My recent experience with EastEnders is a good example of this. I was SO grateful I had done the trial episodes. However, at the time of the trial episodes, I was thinking: "I'm good enough. Just give me the work!" The first time I tried out, got rejected. Second time, got the gig. Now, a proper commission. But while the trial eps were vital in learning the basics of what it takes to write an episode of EastEnders, the real commission took it to a whole new level.

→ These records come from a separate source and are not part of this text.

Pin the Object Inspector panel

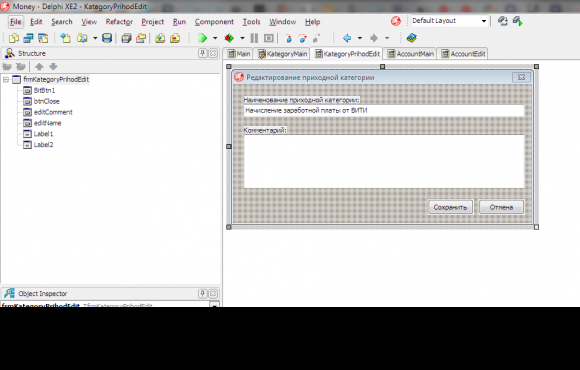pyautogui.click(x=202, y=293)
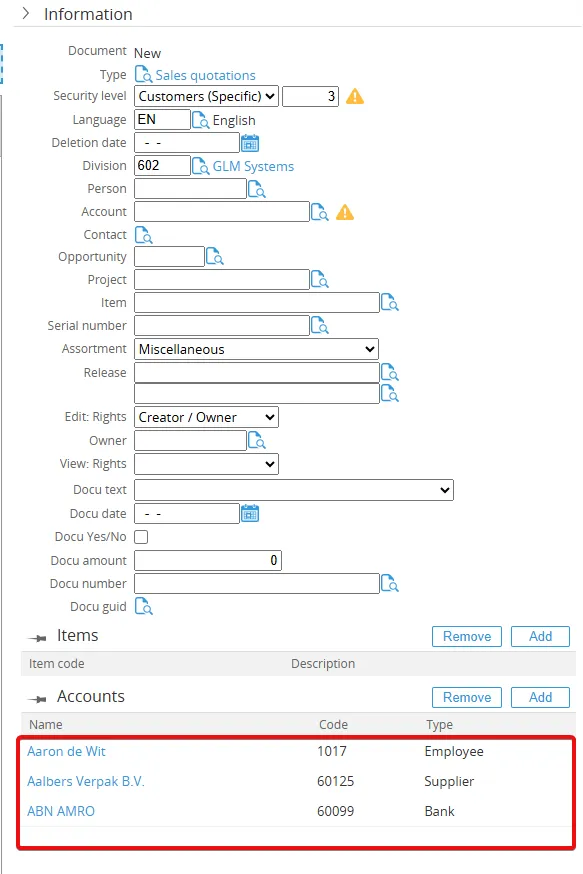Open the Account field browse icon
The width and height of the screenshot is (583, 874).
tap(320, 212)
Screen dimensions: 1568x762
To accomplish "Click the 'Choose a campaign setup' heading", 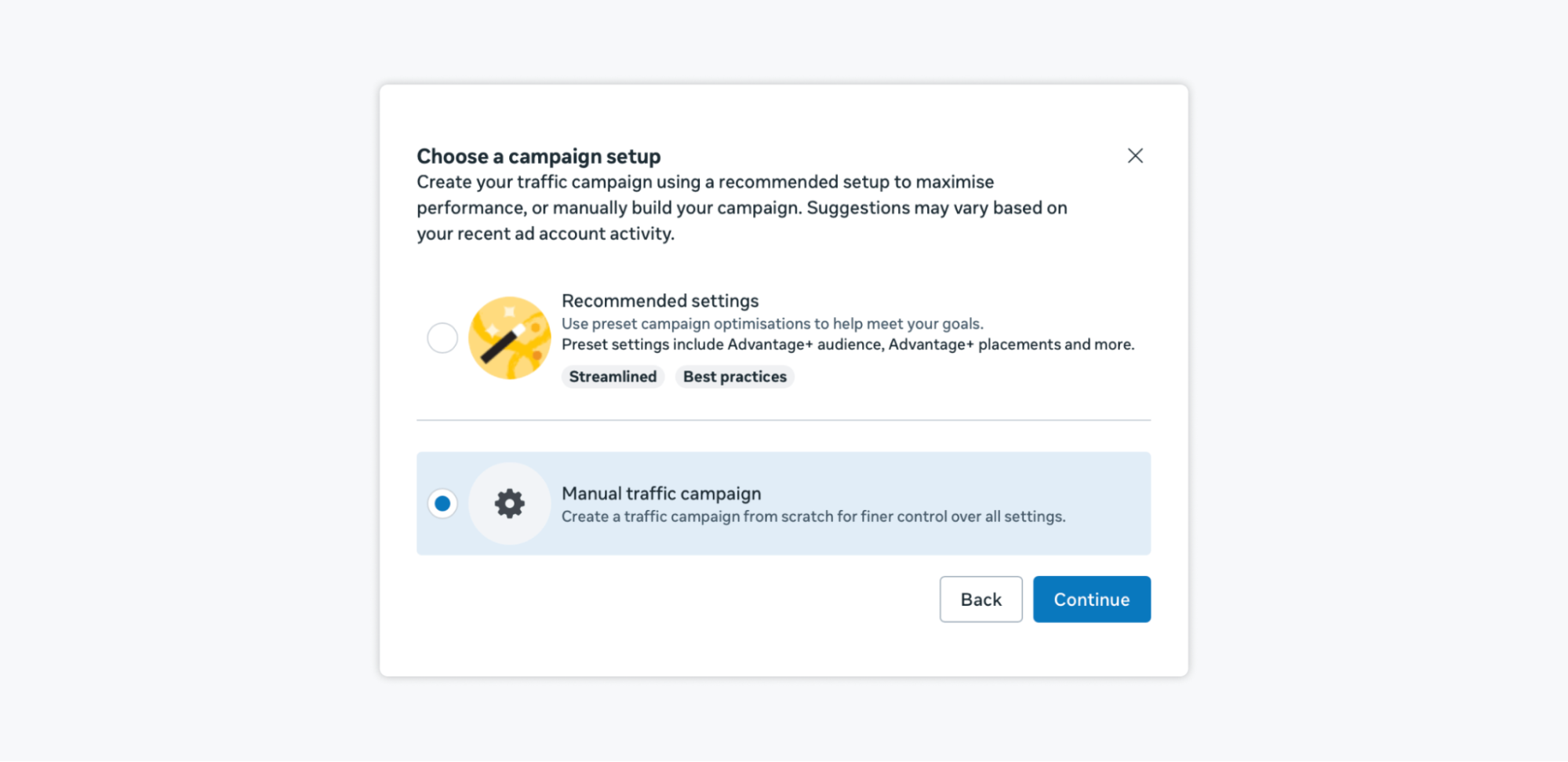I will pos(538,156).
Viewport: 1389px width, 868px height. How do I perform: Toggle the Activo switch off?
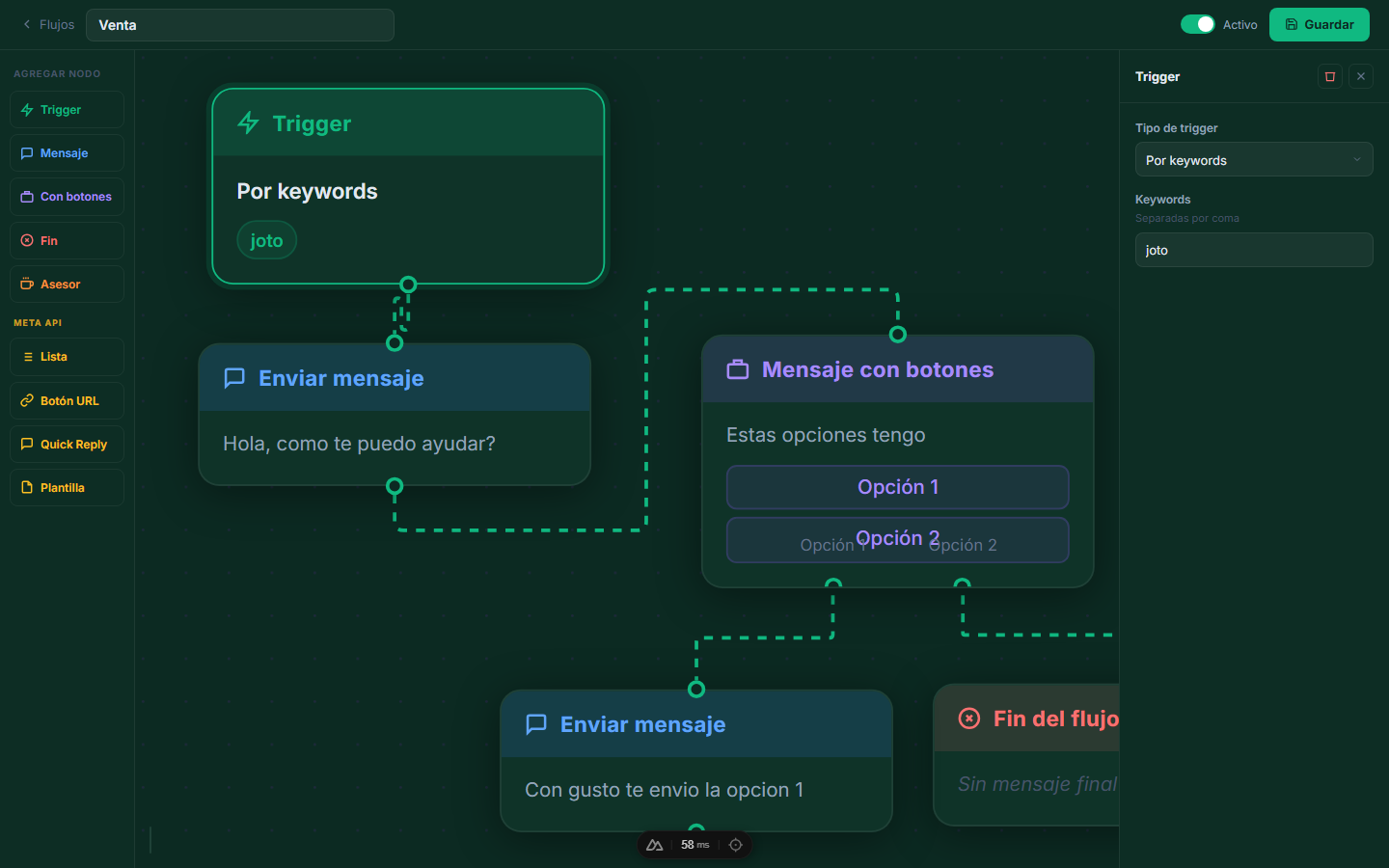click(x=1198, y=24)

Attending the commissioning meeting. Talking about scheduling (sets/actors available), necessary story changes, agreeing on an approach. Then, first draft, dealing with notes, any impact from the previous episode, how your episode is going to affect the ones that follow, sharpening scenes, focusing on character arcs, more story changes etc. We all know about this but suddenly being presented with it, and having to deal with it, are two different things entirely. There's a very real pressure and expectation, something you can't quite emulate when it's just you at home, bashing out a script and thinking it kicks ass.
Personally, I've loved the process, and relish getting my hands dirty as much as possible, but I've learned so much in the past month: from a more raised awareness of everything I think I know, to a sharpened sense of knowing what to do in any given scene. Of course, I've learned from previous experience: how your perfectly written scene plays out in your head as opposed to how it actually turns out on screen, jokes that don't work, description that confuses the director when you think it's perfectly clear. All invaluable in your learning curve as a writer.
I spoke to a casting director today about my short film. Straight-talking, professional, practical and to the point. Really helpful, just the right kind of kick-start to make you realise you have to raise your game at every turn, and not just get by on what you think you're bringing to the table. Always learn. Keep improving. Repeat.